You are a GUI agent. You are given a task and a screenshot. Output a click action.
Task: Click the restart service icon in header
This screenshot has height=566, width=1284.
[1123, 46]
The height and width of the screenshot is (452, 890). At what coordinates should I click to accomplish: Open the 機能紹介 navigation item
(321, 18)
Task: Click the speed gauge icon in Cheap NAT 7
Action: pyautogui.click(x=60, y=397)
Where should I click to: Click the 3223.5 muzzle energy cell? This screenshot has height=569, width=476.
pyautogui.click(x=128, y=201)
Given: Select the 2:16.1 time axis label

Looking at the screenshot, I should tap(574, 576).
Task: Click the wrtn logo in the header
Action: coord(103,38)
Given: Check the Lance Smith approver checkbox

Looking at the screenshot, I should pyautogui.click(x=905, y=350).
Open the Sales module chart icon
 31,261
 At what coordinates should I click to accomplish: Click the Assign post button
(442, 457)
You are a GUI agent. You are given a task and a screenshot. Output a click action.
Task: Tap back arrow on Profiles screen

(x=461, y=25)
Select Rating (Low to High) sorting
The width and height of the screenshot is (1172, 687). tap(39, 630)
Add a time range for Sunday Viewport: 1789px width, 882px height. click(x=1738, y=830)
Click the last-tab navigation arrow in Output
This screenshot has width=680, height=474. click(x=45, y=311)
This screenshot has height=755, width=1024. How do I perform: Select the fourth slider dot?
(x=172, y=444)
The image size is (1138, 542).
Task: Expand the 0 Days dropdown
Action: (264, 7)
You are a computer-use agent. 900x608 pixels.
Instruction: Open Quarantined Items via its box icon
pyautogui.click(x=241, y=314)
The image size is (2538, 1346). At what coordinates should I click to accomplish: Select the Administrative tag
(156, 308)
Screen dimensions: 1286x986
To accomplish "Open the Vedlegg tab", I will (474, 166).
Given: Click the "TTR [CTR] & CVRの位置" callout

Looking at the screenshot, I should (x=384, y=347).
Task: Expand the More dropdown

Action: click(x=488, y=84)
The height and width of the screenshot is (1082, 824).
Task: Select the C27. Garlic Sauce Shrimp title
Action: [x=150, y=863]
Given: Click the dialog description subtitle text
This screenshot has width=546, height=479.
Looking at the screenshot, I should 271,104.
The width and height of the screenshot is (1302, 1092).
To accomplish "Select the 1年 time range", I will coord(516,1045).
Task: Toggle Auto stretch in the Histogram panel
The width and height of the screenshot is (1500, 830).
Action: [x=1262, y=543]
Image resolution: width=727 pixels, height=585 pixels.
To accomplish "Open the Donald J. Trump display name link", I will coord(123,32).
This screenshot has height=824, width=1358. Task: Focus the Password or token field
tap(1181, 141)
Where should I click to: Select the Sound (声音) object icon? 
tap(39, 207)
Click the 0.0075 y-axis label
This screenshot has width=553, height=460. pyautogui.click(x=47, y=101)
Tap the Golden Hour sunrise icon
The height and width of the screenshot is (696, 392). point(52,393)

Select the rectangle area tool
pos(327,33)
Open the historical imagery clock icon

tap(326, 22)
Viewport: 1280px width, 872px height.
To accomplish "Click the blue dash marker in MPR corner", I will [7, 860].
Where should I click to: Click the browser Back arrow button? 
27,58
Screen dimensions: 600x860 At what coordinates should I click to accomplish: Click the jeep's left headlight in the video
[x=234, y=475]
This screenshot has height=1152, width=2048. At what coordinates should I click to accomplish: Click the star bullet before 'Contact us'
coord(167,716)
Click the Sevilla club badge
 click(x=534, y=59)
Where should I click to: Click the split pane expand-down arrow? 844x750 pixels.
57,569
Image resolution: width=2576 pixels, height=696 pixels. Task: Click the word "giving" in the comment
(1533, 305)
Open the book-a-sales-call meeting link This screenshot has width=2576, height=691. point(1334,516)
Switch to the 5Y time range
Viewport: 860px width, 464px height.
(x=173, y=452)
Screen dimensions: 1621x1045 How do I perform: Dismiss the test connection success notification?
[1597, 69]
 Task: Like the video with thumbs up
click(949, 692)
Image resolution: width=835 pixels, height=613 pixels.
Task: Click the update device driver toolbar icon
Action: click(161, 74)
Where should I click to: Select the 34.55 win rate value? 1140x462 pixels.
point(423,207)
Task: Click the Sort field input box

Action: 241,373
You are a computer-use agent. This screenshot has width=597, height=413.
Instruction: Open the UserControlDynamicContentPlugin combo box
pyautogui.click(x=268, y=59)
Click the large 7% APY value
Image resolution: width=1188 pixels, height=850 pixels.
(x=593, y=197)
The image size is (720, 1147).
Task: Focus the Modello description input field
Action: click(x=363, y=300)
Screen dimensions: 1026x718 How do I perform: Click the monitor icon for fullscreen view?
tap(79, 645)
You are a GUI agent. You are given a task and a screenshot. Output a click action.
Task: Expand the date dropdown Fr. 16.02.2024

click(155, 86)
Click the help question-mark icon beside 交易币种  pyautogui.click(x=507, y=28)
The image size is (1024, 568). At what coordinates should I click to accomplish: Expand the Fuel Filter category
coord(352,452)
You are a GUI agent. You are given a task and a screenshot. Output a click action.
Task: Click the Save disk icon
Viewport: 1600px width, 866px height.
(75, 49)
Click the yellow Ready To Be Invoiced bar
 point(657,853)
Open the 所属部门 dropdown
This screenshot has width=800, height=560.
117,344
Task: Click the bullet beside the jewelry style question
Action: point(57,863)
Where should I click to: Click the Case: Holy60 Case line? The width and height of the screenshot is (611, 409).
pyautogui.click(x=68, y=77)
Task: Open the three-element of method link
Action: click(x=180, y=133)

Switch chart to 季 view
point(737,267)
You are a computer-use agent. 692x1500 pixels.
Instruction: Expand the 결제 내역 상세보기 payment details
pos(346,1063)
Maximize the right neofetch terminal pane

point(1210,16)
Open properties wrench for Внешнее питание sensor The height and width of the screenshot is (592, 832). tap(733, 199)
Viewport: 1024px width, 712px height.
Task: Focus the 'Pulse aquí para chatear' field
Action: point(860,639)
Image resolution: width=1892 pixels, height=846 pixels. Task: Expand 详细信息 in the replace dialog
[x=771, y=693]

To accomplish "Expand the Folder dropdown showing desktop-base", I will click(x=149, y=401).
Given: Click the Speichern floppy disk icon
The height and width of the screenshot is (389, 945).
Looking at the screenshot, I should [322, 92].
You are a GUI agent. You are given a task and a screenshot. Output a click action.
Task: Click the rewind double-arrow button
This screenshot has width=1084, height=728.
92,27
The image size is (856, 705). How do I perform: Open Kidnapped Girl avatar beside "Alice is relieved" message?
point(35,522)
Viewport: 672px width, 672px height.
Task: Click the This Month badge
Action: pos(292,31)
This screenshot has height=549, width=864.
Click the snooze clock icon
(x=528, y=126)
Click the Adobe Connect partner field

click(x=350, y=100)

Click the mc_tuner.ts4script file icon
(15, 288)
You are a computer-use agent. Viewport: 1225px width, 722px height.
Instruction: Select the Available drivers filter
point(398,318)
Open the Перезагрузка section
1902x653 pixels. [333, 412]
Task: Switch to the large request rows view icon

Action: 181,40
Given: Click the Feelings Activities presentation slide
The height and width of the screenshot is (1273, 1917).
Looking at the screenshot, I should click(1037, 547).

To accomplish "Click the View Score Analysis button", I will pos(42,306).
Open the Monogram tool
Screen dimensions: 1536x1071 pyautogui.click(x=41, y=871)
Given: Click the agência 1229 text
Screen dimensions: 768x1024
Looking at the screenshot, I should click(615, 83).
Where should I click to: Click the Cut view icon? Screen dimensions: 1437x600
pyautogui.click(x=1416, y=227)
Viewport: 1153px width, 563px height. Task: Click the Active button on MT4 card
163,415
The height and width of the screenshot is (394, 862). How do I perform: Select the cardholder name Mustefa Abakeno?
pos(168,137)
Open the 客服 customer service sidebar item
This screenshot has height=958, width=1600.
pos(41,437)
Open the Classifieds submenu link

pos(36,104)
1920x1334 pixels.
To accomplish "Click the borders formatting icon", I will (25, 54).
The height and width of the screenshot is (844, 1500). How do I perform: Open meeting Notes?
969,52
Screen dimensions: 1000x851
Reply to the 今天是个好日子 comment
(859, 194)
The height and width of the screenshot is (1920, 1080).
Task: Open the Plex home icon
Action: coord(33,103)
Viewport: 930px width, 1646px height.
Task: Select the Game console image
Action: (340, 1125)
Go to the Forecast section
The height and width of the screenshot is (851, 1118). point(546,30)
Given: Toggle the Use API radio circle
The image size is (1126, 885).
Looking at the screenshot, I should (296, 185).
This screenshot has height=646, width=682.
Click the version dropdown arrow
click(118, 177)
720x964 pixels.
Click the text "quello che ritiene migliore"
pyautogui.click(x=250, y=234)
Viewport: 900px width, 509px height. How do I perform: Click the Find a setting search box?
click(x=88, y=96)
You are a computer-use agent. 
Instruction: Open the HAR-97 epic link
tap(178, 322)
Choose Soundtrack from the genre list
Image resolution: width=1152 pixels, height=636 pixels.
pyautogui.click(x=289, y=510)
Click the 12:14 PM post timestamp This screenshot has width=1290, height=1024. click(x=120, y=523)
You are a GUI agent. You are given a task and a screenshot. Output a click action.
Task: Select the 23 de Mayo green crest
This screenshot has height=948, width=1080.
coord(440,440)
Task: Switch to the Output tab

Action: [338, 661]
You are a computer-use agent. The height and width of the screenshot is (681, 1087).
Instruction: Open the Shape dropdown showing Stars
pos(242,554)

## [Your assignment]
Your answer must be the line containing "You are a computer-use agent. The" through the last line above, copied exactly, with nothing added.

## [Answer section]
You are a computer-use agent. The height and width of the screenshot is (681, 1087).
Instruction: Open the Shape dropdown showing Stars
pos(242,554)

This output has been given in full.